Trabajo por realizar:
**1.** Según el relato sobre el Instituto Motolinía, ¿cuáles eran los dos pecados de quien narra?
**2.** Prolongue el relato sobre el Instituto Motolinía a partir de su última oración.

Fragmento del relato:
■ ■ ■ ■
Muchas fueron las noches que pasé en vela, siempre haciendo un análisis concreto del día, en relación a mi comportamiento. No lograba dormir. Temblaba también al imaginar “el fin del mundo”.
De niño siempre rezaba a la Virgen María, un Padre Nuestro y al “niñito Jesús”, porque así me lo inculcaron. Todo estaba programado, yo ni idea tenía de lo que mencionaba.
Mucho temía irme al infierno, todavía sin conocer la obra de Dante, ni mucho menos había hecho un análisis de esas escrituras que se consideran sagradas con una madurez mental superior, para decidir por cuenta propia, la filosofía de vida.
A mis 8 años, imaginaba al infierno como algo realmente tenebroso.
Fueron las instrucciones recibidas en el Instituto Motolinía, las que me instalaron un programa para “ser un hombre de bien”, pero éstas no fueron meras recomendaciones, sino órdenes exigidas por la autoridad de ese Instituto de los años ochenta que yo conocí.
Recuerdo bien su nombre. “Susana” era la madre que a muchos nos maltrató físicamente. Mis compañeros de generación podrán dar su historia, pero en ese entonces nuestros padres consentían tal situación y eso evitaba todo tipo de reclamo.
Jalones de orejas, horas en el sol, y tablazos con objetos que ahora son utilizados por bandas del crimen para atormentar a sus víctimas, fueron usados contra nosotros cuando éramos niños en esa escuela que tanto prestigio presume.
En mi caso, mis pecados eran dos: Ser inquieto y preguntón.
■ ■ ■ ■
Datos:
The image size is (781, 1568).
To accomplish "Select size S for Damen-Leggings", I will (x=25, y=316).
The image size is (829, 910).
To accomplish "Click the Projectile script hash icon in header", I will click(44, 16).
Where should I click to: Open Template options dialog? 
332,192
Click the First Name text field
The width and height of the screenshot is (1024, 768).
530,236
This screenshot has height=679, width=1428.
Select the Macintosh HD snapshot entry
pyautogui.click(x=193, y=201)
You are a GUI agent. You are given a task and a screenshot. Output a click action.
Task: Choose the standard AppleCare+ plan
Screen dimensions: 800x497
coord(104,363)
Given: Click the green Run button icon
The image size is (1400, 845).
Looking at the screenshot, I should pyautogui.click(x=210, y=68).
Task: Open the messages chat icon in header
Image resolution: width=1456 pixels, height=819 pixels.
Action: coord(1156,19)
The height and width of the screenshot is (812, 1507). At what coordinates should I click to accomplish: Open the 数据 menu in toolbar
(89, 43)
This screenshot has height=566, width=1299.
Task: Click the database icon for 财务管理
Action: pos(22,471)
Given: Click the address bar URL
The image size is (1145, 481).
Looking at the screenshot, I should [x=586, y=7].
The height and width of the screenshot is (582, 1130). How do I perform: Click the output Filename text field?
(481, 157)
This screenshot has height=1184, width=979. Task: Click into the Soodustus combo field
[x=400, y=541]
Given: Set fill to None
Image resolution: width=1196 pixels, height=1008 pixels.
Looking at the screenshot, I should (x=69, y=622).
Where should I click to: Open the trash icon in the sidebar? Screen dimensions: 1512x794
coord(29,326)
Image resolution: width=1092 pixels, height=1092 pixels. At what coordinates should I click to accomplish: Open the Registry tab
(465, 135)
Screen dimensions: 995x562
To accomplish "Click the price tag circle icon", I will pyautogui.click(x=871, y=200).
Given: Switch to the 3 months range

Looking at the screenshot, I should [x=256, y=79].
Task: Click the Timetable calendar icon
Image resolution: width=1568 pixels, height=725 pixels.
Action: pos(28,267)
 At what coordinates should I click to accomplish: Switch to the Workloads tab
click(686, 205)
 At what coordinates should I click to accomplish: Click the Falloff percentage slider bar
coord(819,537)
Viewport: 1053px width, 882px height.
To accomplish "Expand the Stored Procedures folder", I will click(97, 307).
■ ■ ■ ■
Respuestas redactadas:
**1.** Ser inquieto y preguntón.

**2.**
Siempre iba más allá, las respuestas no me satisfacían, pero eso estaba prohibido al menos para esa mujer que llegó a ocupar el cargo de Directora.
5 de 6 maestras que tuvieron a mi cargo la educación primaria, se salvan de esta crítica, pero algunas, daban aviso de mi mal comportamiento a la “madre Superior”, y ella se encargaba de lo necesario y “bien que me arreglaba”.
Recuerdo su mirada de odio hacia mi persona, sus pellizcos y regaños, al menos cada tercer día, y una vez que la vi afuera del templo central, ni siquiera me digné a saludarla.
Crecí con miedo en esas paredes, como un títere, siempre queriendo quedar bien con las autoridades educativas, independientemente de las altas calificaciones que obtuve porque las gané con temor.
Al llegar a la Secundaria Manuel José Othón hice de mi libertad libertinaje y con honor llegué a presumir mi carta de regular conducta. Igual pasó en la Preparatoria.
Los principios que trataron de inculcarme, han pasado a segundo plano, y mis deberes morales los cumplo a mi manera, tal vez en una clara reacción de resentimiento hacia los maltratos expresados.
Jamás me sentí orgulloso por haber sido alumno de esa escuela, pero siempre que veía a un pequeño con el uniforme, generalmente, rogaba porque las cosas fuesen distintas.
Al parecer, la situación no ha sido muy diferente.
Un caso ha puesto en entredicho la conducta de las autoridades de ese plantel, en el cual se argumenta por un lado “un niño problema” y por el otro, “un maltrato infantil” sumamente delicado.
De entrada se sabe que en medio se encuentra el orgullo de familias poderosas, cuyas acciones ocurridas en el Instituto Motolinía, las enfrentan entre sí. “Que se obligó a un menor a beber el contenido de un recipiente de jugo, pero éste tenía orines”, mientras que por su parte, la Directiva del plantel argumenta “que ignoraba el contenido”.
El caso que se rodeó de total hermetismo y que no quisieron se hiciera público en los medios de comunicación, es como una mecha que está a punto de estallar, por eso sería conveniente se convocara a una rueda de prensa para aclarar las dudas.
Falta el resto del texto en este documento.